(Dataset excerpts)
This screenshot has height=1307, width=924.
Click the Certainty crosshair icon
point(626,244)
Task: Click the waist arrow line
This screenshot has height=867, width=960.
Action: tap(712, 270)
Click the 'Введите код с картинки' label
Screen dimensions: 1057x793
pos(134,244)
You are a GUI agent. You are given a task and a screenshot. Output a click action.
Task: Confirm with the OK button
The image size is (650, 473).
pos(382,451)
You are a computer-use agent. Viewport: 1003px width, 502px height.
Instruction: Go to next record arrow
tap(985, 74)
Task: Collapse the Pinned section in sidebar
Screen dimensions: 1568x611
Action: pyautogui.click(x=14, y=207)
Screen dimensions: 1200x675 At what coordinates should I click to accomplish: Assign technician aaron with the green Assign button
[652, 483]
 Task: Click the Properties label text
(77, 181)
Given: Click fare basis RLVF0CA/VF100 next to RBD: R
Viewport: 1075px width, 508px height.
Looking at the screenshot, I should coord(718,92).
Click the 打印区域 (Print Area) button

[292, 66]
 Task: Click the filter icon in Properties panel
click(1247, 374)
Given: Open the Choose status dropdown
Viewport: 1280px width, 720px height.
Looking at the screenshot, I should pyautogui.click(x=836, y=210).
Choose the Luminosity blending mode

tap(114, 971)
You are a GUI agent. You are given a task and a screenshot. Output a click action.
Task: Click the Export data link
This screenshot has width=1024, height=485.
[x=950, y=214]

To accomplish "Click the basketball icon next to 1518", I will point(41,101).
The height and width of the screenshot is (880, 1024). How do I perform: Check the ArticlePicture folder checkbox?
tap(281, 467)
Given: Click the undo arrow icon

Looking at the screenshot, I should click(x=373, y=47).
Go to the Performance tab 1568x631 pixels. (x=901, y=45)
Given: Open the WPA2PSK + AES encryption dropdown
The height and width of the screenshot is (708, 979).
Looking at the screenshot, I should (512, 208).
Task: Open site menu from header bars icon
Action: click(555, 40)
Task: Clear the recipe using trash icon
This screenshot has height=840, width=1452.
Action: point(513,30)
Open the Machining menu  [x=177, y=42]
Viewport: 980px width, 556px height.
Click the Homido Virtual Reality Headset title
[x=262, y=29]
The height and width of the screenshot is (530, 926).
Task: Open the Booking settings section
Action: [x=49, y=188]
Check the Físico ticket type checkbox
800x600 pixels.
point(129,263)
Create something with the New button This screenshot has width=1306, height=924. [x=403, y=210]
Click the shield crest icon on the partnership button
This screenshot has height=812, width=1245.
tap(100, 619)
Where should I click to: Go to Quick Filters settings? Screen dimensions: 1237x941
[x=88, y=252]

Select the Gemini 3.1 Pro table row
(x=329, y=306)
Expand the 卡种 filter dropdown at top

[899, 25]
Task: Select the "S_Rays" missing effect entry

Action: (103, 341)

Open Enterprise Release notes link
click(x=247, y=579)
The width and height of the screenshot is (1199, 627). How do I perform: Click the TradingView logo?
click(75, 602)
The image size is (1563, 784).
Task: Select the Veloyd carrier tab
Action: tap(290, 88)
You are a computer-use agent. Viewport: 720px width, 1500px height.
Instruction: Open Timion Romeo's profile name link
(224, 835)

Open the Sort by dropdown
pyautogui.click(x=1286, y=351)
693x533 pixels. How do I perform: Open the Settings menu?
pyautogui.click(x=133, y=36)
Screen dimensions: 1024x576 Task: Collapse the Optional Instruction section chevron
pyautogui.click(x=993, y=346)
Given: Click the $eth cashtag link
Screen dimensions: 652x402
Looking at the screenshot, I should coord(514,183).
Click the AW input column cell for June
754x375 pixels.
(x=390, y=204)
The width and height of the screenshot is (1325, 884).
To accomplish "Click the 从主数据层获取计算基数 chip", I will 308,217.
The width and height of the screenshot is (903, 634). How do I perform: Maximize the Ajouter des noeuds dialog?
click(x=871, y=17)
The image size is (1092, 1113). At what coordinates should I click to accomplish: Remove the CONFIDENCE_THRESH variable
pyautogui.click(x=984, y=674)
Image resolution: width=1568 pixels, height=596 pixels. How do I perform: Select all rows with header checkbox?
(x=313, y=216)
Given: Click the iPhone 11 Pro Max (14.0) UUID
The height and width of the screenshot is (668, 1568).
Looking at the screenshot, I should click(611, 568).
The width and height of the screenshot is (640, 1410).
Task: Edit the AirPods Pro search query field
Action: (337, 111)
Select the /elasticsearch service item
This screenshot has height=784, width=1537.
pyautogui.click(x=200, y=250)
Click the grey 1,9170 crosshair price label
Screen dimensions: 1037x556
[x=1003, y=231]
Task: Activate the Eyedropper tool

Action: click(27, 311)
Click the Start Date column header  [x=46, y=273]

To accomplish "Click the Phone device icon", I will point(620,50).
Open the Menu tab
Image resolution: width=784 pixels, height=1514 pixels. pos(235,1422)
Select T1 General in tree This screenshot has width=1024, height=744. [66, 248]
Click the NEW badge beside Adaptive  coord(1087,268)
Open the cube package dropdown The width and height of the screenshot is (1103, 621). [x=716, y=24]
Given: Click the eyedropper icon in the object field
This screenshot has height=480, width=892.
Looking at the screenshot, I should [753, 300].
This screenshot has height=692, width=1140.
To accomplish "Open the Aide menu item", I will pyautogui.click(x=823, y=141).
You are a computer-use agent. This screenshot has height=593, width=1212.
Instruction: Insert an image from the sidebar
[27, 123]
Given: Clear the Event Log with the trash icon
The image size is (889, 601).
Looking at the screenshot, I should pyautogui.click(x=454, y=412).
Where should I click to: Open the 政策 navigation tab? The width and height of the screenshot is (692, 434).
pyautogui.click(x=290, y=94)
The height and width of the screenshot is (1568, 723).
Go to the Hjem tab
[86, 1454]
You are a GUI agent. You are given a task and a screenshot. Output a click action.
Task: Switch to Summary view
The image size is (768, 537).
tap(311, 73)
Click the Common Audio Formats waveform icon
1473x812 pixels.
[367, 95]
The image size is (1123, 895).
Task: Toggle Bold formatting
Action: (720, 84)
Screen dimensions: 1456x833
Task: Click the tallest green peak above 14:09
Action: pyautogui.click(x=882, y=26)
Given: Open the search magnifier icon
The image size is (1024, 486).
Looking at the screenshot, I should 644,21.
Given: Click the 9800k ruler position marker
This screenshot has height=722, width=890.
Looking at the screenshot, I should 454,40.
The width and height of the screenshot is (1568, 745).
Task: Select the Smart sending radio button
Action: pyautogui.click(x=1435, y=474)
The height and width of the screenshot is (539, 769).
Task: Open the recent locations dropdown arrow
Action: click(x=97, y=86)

**About this exercise**
Your response should be the lines of the entries above that include the string "Clear".

**Answer section**
Task: Clear the recipe using trash icon
Given: Clear the Event Log with the trash icon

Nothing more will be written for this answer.